L’habitat partagé et accompagné, une alternative conviviale pour nos aînés

CDC Habitat a conclu avec Domani, entreprise du secteur de l’ESS (Économie Sociale et Solidaire), un partenariat portant sur l’acquisition de 101 logements en habitat partagé répartis sur six communes différentes. Le Groupe souhaite développer plus largement l’habitat partagé et accompagné (ou habitat inclusif) au niveau national, afin de proposer de réelles alternatives en matière de logement pour les personnes en situation de vieillissement.

Mimizan. Pessac. Villenave d’Ornon. Albi. Blagnac. Cahors. Six communes, six sites et autant de promesses de voir l’habitat partagé prendre pleinement son envol dans le Sud-Ouest. Le partenariat signé avec Domani réaffirme la volonté de CDC Habitat de faire de la mixité un des leviers de l’habitat de demain. Domani, pionnier de l’habitat partagé et basée à Bordeaux, fait déjà figure de référence dans le Sud-Ouest. Comme le souligne Laetitia Lateste, directrice du développement de CDC Habitat Sud-Ouest, « notre approche a toujours été de travailler sur la dimension humaine de l’habitat, notamment autour du ‘mieux vivre’ et du ‘mieux vieillir’. Notre réflexion porte à la fois sur le maintien à domicile des seniors lorsque leur santé le permet, et sur le développement de solutions alternatives, différentes de ce qui peut être proposé d’ordinaire pour des personnes en perte d’autonomie ».

Les habitats inclusifs Domani se positionnent comme alternative au choix binaire entre le domicile et l’EHPAD.

Composés en lieux de vie de seulement 8 à 10 personnes, ils permettent aux seniors en perte d’autonomie de maintenir un lien social tout en bénéficiant d’un cadre adapté à son âge et/ou sa condition physique. Chaque habitant dispose d’un espace privatif (chambre avec lit, salle de bain individuelle, espace détente), mais aussi des espaces partagés avec les autres habitants : cuisine, salle à manger, salon… Les frais de service à la personne sont mutualisés, permettant d’atteindre un reste à charge environ 20 % inférieur à celui d’un EHPAD local. Généralement, les habitats inclusifs Domani, sont intégrés dans des projets immobiliers plus larges, accueillant aussi d’autres types de publics. La volonté des fondateurs : offrir un habitat chaleureux et novateur en milieu urbain, se démarquant ainsi des offres traditionnelles.
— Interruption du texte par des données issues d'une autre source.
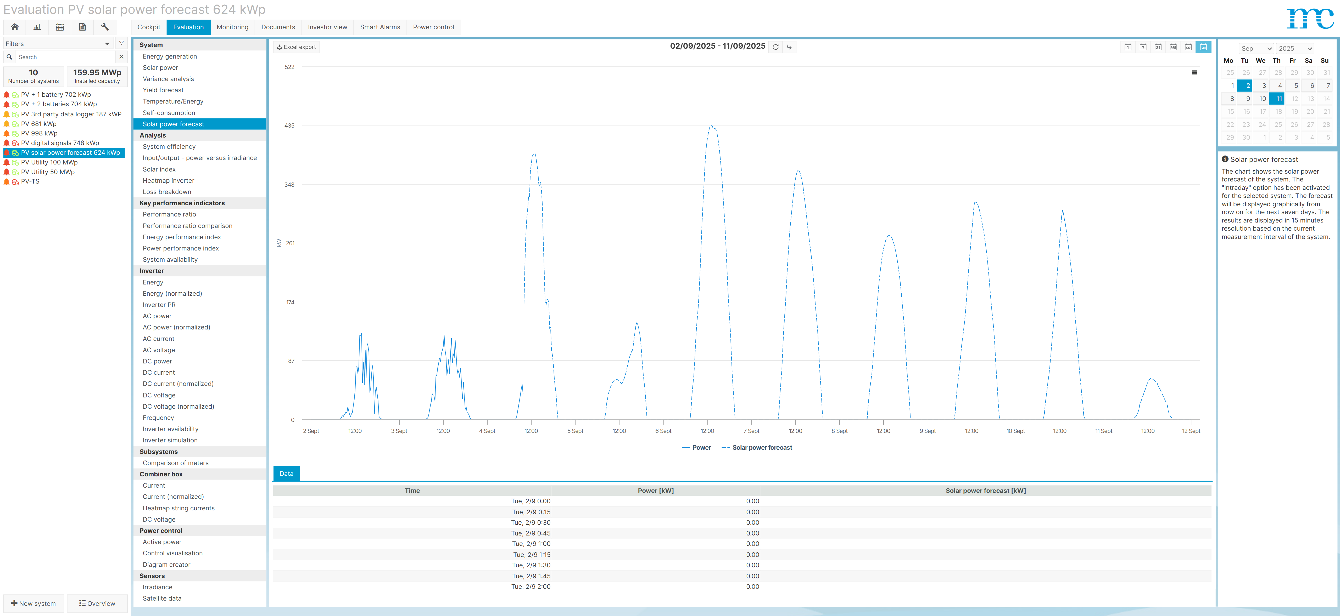This screenshot has width=1340, height=616.
Task: Select the Yield forecast menu item
Action: pos(163,90)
« Une équipe d’intervenant.e.s est présente de 8h00 à 20h00 afin d’assister les personnes âgées dans leurs besoins quotidiens et coordonner les services médicaux », reprend Laetitia Lateste. En lien étroit avec les partenaires locaux (clubs séniors, associations, CCAS…), des activités sont proposées aux habitants. Un lien régulier est entretenu avec les voisins, les commerçants et les services de la Mairie pour renforcer la dimension inclusive du projet. L’habitat partagé dépasse ainsi le simple logement et soutient un “projet de vie” pour ses habitants et cela au cœur de la vie locale.

 « Ce concept est particulièrement intéressant parce qu’il permet de créer une offre entre le domicile et l’EHPAD, quand le maintien chez soi n’est plus possible mais que le placement en établissement médico-social n’est pas pour autant pertinent », précise Laetitia Lateste. Les contours de l’offre ont d’ailleurs été pensés avec un ensemble de spécialistes du secteur, parmi lesquels des médecins gériatres, des directeurs d’EHPAD, de résidences autonomie, des sociologues… L’essence du projet de Domani : avoir un impact positif sur l’ensemble des parties prenantes de l’habitat partagé (collaborateurs, habitants, partenaires) grâce à un travail de co-construction entre ces dernières.

Les 6 sites verront tous le jour d’ici à 2024 avec le souhait d’un ancrage régional. CDC Habitat réfléchit déjà avec Domani à poursuivre le déploiement dans le Sud-Ouest et en Ile-de-France, où une quinzaine de projets sont à l’étude. En effet, l’habitat partagé connaît une forte dynamique à l’échelle nationale, poussée notamment par la demande croissante des collectivités locales pour relever le défi du « bien vieillir ». Un enjeu majeur quand on sait que le nombre de personnes âgées en perte d’autonomie devrait doubler d’ici 2030.